<< March 2001
Tube CAD Journal

     In fact, one way of looking at this topology is to see it as a means of making a pentode act more like a triode and making the triode act even more triode like. Let's review the basics. Normally, a pentode is extremely sensitive to variations in grid and screen voltage, but almost completely insensitive to variations in plate voltage, thus the pentode's high output impedance. The triode, on the other hand, is sensitive to plate voltage variations, as those variations will result in real variations in plate current. Put mathematically, the plate is 1/mu times as effective as the grid in controlling current flow through the triode (the cathode is [mu + 1] times as effective as the plate); and considering that a 300B has a mu of about 4, even being only one fourth as effective is something substantial.

The triode's plate, very much like a resistor, will resist an increase in plate voltage by increasing its current conduction and will resist an decrease in plate voltage by decreasing its current conduction; thus, the plate's opposition to voltage variations defines a negative feedback mechanism.
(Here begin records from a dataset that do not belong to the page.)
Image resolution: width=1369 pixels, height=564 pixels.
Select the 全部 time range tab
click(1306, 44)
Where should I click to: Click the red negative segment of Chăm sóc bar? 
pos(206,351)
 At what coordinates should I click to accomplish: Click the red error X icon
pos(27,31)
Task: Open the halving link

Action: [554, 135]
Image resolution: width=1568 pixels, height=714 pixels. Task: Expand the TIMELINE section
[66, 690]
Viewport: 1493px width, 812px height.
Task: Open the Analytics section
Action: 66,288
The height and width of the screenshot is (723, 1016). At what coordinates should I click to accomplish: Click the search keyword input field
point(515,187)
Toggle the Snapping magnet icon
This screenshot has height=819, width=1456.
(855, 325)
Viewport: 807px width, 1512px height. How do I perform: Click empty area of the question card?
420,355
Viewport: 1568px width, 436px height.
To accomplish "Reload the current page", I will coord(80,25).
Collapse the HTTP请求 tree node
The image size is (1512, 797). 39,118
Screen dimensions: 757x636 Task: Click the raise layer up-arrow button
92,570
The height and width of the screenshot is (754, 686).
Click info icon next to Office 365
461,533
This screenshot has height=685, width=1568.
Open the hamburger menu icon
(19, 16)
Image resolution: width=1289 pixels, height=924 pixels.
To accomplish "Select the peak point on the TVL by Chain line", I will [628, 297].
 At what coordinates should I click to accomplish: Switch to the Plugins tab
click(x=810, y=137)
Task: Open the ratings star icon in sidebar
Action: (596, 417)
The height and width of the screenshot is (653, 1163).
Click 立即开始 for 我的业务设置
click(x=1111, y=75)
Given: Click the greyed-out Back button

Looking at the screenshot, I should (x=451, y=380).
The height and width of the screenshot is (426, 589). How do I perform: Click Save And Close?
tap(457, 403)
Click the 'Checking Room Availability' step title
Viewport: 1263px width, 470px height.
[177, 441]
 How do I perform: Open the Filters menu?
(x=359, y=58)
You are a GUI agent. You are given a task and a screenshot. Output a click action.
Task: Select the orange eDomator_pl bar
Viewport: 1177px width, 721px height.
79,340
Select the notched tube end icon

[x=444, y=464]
In other words, the triode already enjoys a short, fast feedback loop from its plate to its cathode.

Applying a short, fast feedback loop to a pentode will bestow a much lower plate resistance to the pentode, while still retaining the pentode's wider useable current and voltage swing. Yes, it is a little like having one's cake and eating it, which was, if you will remember, the promise made by using an ultra-linear topology. (In many ways ultra-linear is a bestowing of triode like characteristics onto the pentode, while still preserving the pentode' features.)

However, nothing comes for free and the price to be paid for this enhanced performance is that transconductance will be needed to fuel the feedback mechanism. But before jumping to far ahead, let's start with the circuit's defining features and functioning.

 

 

A Virtual Resistor

Beginning with the feedback loop, but in greater detail, imagine either a triode (say, a 300B) or a pentode (say, a 350B or EL34) whose grid was shorted to its plate via a coupling capacitor, as shown in the following schematic. As this circuit is now configured, it is not an amplifier, instead and in terms of AC signals, it is a virtual resistor of sorts, and a low valued resistor at that. For example, a +1 volt pulse in plate voltage will be immediately relayed to the grid, which will prompt the tube's entire transconductance to counter this voltage by increasing the tube's conduction.

 


Virtual resistors made out of a triode and a pentode

In addition, the 300B's plate resistance will also buck this +1 volt pulse by making its contribution to the increase in the 300B's current conduction. For example, a +1 volt plate voltage pulse finds a 5.5 mA increase in current conduction from the +1 volt grid voltage pulse times the transconductance (5.5 mA/V) of the 300B, to which must be added to the 1.4 mA increase in current conduction from the  300B's rp (700 ohms). In other words, any voltage source used to increase the plate voltage by 1 volt would have to be able to also source 6.9 mA of current into the plate to sustain that +1 volt increase. Again, in other words, the 6.9 mA increase in current would be identical to the increase in current a 145 ohm impedance would give rise to when presented with a +1 voltage pulse (R = 1 / I or I = V / R). Adding the two sources of changes in current conduction together into one formula yields the effective transconductance of the triode:

       Gm´ =  (mu + 1) / rp.

Considering that, in tube terms, the 300B's stock plate impedance of 700 ohms is already extremely low, a rp of 145 ohms is spectacularly low.

Had we used a 350B (a pentode of the beam power type) in the last example, the results would resemble those of the 300B. While this pentode does not have the highest plate resistance (37,500 ohms) of pentodes, but its rp is still hugely greater than the 300B's. It does, however, have a fair amount of transconductance (8.3  mA/V). So while its plate will make little contribution to the increase in current conduction (0.0266 mA), its grid acting on the tube's transconductance will. Thus, a +1 volt pulse on the plate equals a total of 8.3266 mA increase in current conduction. And thus, the 350B effectively equals a 120 ohm impedance in this circuit.